● Your goal:
Quote the following listing verbatim, reproducing every line in its original order.

[Start Listed entries]

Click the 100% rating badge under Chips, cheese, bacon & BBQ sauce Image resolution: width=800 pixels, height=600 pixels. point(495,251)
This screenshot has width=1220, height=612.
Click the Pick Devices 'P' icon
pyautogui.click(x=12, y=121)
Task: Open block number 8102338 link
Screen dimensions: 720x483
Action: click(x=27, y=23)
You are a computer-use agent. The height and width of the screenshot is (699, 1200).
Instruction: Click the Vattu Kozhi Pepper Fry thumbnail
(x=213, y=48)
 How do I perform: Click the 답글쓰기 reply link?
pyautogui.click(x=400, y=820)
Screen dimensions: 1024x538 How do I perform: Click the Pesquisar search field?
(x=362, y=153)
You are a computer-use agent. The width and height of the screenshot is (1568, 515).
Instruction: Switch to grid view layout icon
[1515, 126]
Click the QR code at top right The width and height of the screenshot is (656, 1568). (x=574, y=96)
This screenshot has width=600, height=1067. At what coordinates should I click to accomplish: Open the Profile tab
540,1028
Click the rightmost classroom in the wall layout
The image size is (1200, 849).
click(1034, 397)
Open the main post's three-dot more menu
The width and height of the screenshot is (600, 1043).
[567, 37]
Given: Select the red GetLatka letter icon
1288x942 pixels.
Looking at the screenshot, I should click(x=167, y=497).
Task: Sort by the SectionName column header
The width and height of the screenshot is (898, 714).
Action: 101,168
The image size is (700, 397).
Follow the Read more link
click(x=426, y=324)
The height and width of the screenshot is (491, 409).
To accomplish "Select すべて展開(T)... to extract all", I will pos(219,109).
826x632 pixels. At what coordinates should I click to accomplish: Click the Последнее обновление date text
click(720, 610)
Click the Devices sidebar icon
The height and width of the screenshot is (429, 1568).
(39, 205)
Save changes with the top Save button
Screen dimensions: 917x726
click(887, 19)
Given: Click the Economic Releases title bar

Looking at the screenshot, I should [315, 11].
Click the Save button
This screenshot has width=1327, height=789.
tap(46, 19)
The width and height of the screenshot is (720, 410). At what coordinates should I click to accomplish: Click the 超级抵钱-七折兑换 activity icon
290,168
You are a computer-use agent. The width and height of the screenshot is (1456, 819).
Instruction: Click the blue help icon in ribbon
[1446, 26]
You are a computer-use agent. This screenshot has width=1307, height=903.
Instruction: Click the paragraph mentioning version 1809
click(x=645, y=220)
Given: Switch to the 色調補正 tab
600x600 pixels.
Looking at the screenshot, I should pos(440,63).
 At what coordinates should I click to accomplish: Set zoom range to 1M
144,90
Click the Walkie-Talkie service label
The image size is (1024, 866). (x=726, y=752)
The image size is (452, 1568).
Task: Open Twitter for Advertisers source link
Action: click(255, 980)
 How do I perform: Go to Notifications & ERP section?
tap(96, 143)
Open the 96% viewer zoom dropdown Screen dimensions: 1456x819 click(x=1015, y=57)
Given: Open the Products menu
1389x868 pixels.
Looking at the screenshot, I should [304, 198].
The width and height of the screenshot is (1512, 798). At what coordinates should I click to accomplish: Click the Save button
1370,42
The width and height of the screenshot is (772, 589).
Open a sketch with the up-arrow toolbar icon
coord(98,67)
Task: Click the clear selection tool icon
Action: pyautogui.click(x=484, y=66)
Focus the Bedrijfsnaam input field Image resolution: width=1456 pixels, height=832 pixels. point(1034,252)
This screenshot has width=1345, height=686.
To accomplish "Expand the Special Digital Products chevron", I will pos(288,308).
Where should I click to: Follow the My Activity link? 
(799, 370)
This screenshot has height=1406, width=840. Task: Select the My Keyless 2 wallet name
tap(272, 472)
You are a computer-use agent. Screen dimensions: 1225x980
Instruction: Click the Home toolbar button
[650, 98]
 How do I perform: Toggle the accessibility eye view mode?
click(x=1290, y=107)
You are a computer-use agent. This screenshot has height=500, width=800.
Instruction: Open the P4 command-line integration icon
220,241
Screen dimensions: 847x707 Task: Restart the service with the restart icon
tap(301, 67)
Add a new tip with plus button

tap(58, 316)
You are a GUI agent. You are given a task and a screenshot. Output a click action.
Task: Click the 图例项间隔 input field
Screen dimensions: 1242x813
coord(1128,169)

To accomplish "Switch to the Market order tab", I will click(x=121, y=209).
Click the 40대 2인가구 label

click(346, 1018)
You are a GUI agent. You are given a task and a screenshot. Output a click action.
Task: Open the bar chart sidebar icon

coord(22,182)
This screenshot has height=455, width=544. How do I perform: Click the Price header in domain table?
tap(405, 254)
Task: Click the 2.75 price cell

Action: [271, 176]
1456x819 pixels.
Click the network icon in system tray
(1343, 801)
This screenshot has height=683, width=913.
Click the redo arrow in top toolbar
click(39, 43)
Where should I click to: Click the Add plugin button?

[End Listed entries]

● The output:
Click the 100% rating badge under Chips, cheese, bacon & BBQ sauce Image resolution: width=800 pixels, height=600 pixels. point(495,251)
This screenshot has width=1220, height=612.
Click the Pick Devices 'P' icon
pyautogui.click(x=12, y=121)
Task: Open block number 8102338 link
Screen dimensions: 720x483
Action: click(x=27, y=23)
You are a computer-use agent. The height and width of the screenshot is (699, 1200).
Instruction: Click the Vattu Kozhi Pepper Fry thumbnail
(x=213, y=48)
 How do I perform: Click the 답글쓰기 reply link?
pyautogui.click(x=400, y=820)
Screen dimensions: 1024x538 How do I perform: Click the Pesquisar search field?
(x=362, y=153)
You are a computer-use agent. The width and height of the screenshot is (1568, 515).
Instruction: Switch to grid view layout icon
[1515, 126]
Click the QR code at top right The width and height of the screenshot is (656, 1568). (x=574, y=96)
This screenshot has width=600, height=1067. At what coordinates should I click to accomplish: Open the Profile tab
540,1028
Click the rightmost classroom in the wall layout
The image size is (1200, 849).
click(1034, 397)
Open the main post's three-dot more menu
The width and height of the screenshot is (600, 1043).
[567, 37]
Given: Select the red GetLatka letter icon
1288x942 pixels.
Looking at the screenshot, I should click(x=167, y=497).
Task: Sort by the SectionName column header
The width and height of the screenshot is (898, 714).
Action: 101,168
The image size is (700, 397).
Follow the Read more link
click(x=426, y=324)
The height and width of the screenshot is (491, 409).
To accomplish "Select すべて展開(T)... to extract all", I will pos(219,109).
826x632 pixels. At what coordinates should I click to accomplish: Click the Последнее обновление date text
click(720, 610)
Click the Devices sidebar icon
The height and width of the screenshot is (429, 1568).
(39, 205)
Save changes with the top Save button
Screen dimensions: 917x726
click(887, 19)
Given: Click the Economic Releases title bar

Looking at the screenshot, I should [315, 11].
Click the Save button
This screenshot has width=1327, height=789.
tap(46, 19)
The width and height of the screenshot is (720, 410). At what coordinates should I click to accomplish: Click the 超级抵钱-七折兑换 activity icon
290,168
You are a computer-use agent. The width and height of the screenshot is (1456, 819).
Instruction: Click the blue help icon in ribbon
[1446, 26]
You are a computer-use agent. This screenshot has width=1307, height=903.
Instruction: Click the paragraph mentioning version 1809
click(x=645, y=220)
Given: Switch to the 色調補正 tab
600x600 pixels.
Looking at the screenshot, I should pos(440,63).
 At what coordinates should I click to accomplish: Set zoom range to 1M
144,90
Click the Walkie-Talkie service label
The image size is (1024, 866). (x=726, y=752)
The image size is (452, 1568).
Task: Open Twitter for Advertisers source link
Action: click(255, 980)
 How do I perform: Go to Notifications & ERP section?
tap(96, 143)
Open the 96% viewer zoom dropdown Screen dimensions: 1456x819 click(x=1015, y=57)
Given: Open the Products menu
1389x868 pixels.
Looking at the screenshot, I should [304, 198].
The width and height of the screenshot is (1512, 798). At what coordinates should I click to accomplish: Click the Save button
1370,42
The width and height of the screenshot is (772, 589).
Open a sketch with the up-arrow toolbar icon
coord(98,67)
Task: Click the clear selection tool icon
Action: pyautogui.click(x=484, y=66)
Focus the Bedrijfsnaam input field Image resolution: width=1456 pixels, height=832 pixels. point(1034,252)
This screenshot has width=1345, height=686.
To accomplish "Expand the Special Digital Products chevron", I will pos(288,308).
Where should I click to: Follow the My Activity link? 
(799, 370)
This screenshot has height=1406, width=840. Task: Select the My Keyless 2 wallet name
tap(272, 472)
You are a computer-use agent. Screen dimensions: 1225x980
Instruction: Click the Home toolbar button
[650, 98]
 How do I perform: Toggle the accessibility eye view mode?
click(x=1290, y=107)
You are a computer-use agent. This screenshot has height=500, width=800.
Instruction: Open the P4 command-line integration icon
220,241
Screen dimensions: 847x707 Task: Restart the service with the restart icon
tap(301, 67)
Add a new tip with plus button

tap(58, 316)
You are a GUI agent. You are given a task and a screenshot. Output a click action.
Task: Click the 图例项间隔 input field
Screen dimensions: 1242x813
coord(1128,169)

To accomplish "Switch to the Market order tab", I will click(x=121, y=209).
Click the 40대 2인가구 label

click(346, 1018)
You are a GUI agent. You are given a task and a screenshot. Output a click action.
Task: Open the bar chart sidebar icon

coord(22,182)
This screenshot has height=455, width=544. How do I perform: Click the Price header in domain table?
tap(405, 254)
Task: Click the 2.75 price cell

Action: [271, 176]
1456x819 pixels.
Click the network icon in system tray
(1343, 801)
This screenshot has height=683, width=913.
Click the redo arrow in top toolbar
click(39, 43)
Where should I click to: Click the Add plugin button?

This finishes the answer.